If babies need third party intervention to engage synaptic building, eg being taught how to chew, how do the muscles of the mouth and throat initiate suckling upon birth ? It's actually a miraculous happenstance that babies have trained synapes for this particular response, when our daughter was born the docs feared she did not posses the response and began training us to place neonatal gi , feeding tubes for what they considered about month of survival ( she turned 29 yrs this month :), luckily among other things she developed/exhibited the requisite latching reflex to self feed ).

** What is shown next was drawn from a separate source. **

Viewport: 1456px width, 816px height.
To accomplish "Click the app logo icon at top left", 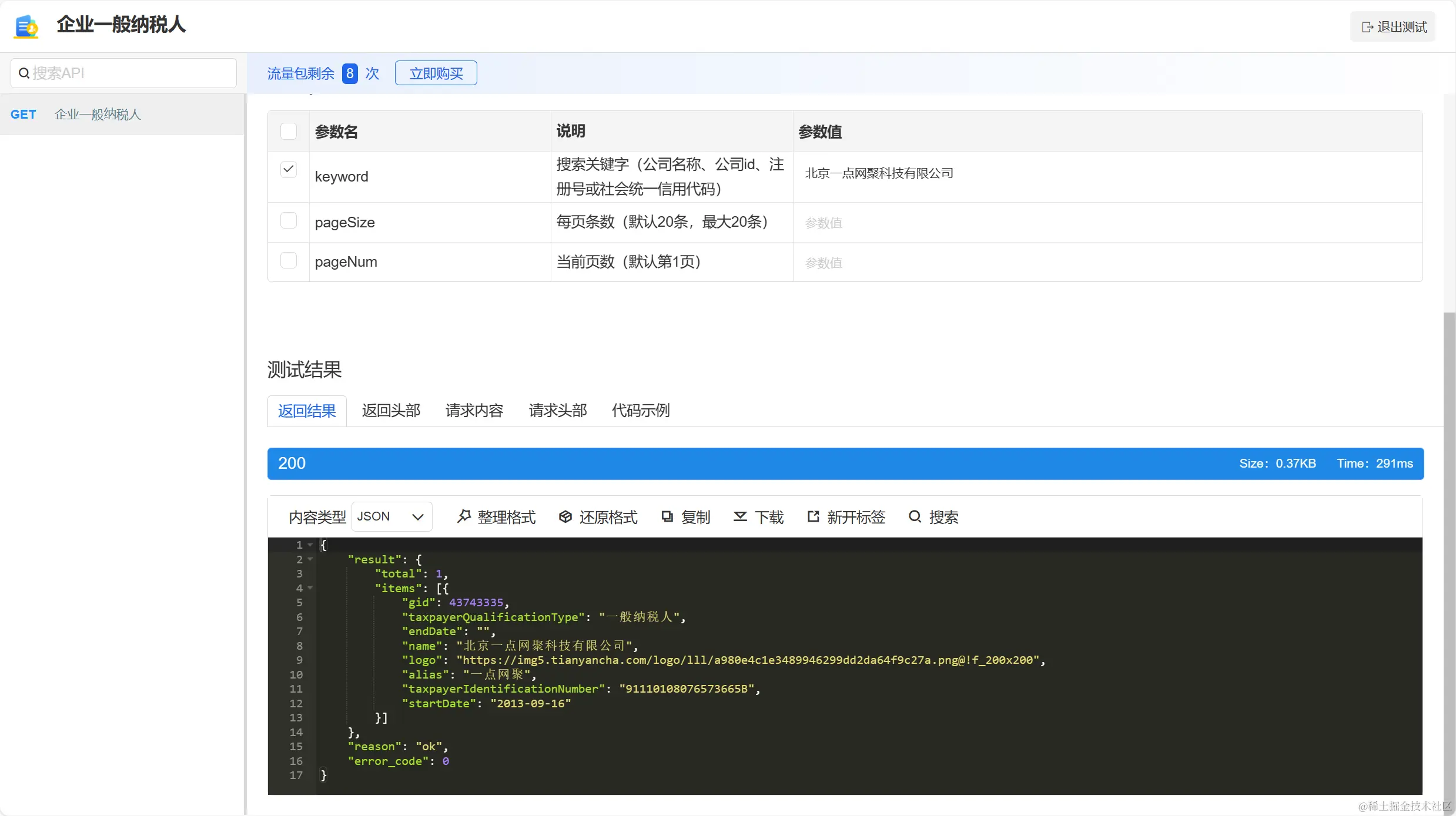I will 26,26.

Could synaptic connection building be considered instinctual ? From your description the need to train them , isn't? Parents need to initiate the training of the connections which then functions unguided ?

 

 

Interesting for me is how arguments for instinctual behaviors always revert to infant life. Not warrant-less, just not that significant. There are many things which cannot be instinctive to one when even a little past infancy. When expanding to the advanced mind of an adult, perhaps hundreds of choices per day that aren't instinctive: "What, when, why, where, who - how?"

Should I cross the street? Should I buy out that company?

Is "instinct" going to answer?

Now she's 29 (congrats Dad) ask her (for me) which instincts have, and are helped/helping her in her every choice and decision? Minor or major.

Everything one regularly does, first had to be learned and *self*-programmed in the brain's neural pathways, which might appear 'automated' which may feel 'instinctive'.